■ INFORMATION PROVIDED
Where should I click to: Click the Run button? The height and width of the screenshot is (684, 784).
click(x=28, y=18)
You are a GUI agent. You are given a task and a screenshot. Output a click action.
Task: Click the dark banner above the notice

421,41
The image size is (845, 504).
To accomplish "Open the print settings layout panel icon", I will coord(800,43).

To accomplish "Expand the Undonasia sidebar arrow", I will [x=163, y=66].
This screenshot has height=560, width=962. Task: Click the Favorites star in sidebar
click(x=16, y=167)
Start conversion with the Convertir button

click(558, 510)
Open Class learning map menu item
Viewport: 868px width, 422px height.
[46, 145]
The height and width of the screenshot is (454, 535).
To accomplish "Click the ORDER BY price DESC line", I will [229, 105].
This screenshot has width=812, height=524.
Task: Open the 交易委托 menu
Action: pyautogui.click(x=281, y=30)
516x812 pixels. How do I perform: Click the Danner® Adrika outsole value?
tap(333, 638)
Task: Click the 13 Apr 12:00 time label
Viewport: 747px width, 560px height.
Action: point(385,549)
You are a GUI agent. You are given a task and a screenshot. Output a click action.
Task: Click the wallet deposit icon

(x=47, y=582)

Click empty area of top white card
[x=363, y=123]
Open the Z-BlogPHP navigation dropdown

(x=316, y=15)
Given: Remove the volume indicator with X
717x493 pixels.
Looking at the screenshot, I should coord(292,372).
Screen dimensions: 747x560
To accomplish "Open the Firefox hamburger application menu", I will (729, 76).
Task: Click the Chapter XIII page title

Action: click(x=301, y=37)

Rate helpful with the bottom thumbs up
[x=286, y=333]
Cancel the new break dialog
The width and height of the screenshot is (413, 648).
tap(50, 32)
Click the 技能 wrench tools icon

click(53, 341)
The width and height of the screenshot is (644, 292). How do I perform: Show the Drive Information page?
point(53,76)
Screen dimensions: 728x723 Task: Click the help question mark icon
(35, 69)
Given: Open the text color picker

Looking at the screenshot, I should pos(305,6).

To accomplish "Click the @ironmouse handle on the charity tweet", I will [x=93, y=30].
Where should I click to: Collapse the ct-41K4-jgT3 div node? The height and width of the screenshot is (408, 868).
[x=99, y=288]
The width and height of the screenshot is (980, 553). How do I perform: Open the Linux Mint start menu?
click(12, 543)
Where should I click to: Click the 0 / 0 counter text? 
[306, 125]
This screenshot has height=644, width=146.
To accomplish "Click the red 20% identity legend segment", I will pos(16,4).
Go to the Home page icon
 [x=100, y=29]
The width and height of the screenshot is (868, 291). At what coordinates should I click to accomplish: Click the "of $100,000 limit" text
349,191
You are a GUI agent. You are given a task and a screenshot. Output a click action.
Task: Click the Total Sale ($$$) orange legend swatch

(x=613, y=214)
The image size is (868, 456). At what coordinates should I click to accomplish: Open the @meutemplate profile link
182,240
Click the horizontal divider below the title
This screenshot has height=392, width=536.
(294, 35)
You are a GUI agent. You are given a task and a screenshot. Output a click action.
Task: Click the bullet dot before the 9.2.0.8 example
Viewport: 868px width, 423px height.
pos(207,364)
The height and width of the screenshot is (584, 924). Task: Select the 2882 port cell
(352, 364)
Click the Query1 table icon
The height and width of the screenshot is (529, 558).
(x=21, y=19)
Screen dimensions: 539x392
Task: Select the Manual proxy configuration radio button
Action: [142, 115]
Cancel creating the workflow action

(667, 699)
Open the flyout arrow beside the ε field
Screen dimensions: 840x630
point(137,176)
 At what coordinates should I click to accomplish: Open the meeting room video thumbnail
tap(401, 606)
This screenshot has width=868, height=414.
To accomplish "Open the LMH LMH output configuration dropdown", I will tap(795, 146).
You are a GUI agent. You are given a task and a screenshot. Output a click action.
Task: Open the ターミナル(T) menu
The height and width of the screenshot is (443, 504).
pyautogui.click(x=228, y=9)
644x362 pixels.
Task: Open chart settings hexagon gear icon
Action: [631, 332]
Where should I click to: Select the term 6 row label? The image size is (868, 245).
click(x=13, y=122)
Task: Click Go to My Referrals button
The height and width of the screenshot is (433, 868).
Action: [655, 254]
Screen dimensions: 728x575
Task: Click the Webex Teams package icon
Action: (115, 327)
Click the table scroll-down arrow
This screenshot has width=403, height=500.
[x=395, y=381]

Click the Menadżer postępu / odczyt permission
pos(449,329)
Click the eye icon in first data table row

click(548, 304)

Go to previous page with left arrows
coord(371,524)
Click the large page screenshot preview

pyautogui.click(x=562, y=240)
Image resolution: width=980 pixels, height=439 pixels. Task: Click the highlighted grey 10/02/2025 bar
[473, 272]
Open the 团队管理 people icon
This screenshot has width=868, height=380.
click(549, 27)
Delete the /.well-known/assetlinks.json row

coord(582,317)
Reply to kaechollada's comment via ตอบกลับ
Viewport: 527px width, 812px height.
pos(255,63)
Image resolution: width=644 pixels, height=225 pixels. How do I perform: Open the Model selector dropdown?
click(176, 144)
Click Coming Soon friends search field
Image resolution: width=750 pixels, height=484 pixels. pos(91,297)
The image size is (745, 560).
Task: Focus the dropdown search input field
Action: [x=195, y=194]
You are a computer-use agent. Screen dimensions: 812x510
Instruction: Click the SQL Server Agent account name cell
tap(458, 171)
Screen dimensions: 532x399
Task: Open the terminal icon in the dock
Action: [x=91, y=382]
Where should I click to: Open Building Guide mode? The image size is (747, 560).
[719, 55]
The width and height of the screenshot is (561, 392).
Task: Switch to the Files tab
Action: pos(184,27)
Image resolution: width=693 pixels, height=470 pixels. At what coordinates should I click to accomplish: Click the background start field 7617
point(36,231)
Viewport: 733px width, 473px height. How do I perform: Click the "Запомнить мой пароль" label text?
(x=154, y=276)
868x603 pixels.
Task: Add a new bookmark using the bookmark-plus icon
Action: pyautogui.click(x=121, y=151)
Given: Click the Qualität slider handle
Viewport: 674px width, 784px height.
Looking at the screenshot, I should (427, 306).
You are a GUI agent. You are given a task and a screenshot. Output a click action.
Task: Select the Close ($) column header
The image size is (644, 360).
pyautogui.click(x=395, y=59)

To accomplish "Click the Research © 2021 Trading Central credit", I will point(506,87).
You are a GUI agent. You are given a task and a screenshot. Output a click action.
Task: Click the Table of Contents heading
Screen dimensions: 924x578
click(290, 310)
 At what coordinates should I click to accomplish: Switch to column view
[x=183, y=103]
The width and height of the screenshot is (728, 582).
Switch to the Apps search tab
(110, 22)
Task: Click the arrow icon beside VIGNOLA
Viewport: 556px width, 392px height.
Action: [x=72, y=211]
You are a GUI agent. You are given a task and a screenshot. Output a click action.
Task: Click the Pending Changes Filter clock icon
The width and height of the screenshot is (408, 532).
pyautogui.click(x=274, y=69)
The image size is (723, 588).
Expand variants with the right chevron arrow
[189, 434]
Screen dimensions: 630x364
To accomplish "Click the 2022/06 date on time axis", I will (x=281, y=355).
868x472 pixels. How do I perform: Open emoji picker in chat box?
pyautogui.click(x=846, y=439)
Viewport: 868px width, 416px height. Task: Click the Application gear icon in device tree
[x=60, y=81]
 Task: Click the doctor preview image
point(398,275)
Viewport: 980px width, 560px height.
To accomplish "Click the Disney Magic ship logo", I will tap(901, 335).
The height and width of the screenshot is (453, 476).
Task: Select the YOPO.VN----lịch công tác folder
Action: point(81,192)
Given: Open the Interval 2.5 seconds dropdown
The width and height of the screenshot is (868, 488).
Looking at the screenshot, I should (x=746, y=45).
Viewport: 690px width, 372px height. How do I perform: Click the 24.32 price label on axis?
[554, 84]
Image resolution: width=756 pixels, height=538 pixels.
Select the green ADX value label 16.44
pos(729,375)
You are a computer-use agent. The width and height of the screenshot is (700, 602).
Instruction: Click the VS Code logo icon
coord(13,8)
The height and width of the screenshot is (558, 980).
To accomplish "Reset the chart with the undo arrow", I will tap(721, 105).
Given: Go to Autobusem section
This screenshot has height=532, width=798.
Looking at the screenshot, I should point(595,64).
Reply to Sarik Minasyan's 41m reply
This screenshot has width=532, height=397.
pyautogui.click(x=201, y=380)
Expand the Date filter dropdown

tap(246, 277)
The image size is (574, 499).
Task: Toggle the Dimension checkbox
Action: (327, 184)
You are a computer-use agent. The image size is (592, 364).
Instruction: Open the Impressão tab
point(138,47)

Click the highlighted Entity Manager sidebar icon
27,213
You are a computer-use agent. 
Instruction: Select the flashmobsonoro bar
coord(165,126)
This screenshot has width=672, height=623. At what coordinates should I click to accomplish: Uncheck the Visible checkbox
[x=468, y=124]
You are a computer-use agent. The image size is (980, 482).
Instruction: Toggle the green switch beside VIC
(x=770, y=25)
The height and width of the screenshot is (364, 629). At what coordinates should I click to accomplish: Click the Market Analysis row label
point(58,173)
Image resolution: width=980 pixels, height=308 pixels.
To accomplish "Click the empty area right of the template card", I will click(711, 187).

■ ACTIVITY
Scan the listing for the word "handle". Copy every line in which it appears.

■ TASK SOLUTION
To accomplish "Click the @ironmouse handle on the charity tweet", I will [x=93, y=30].
Given: Click the Qualität slider handle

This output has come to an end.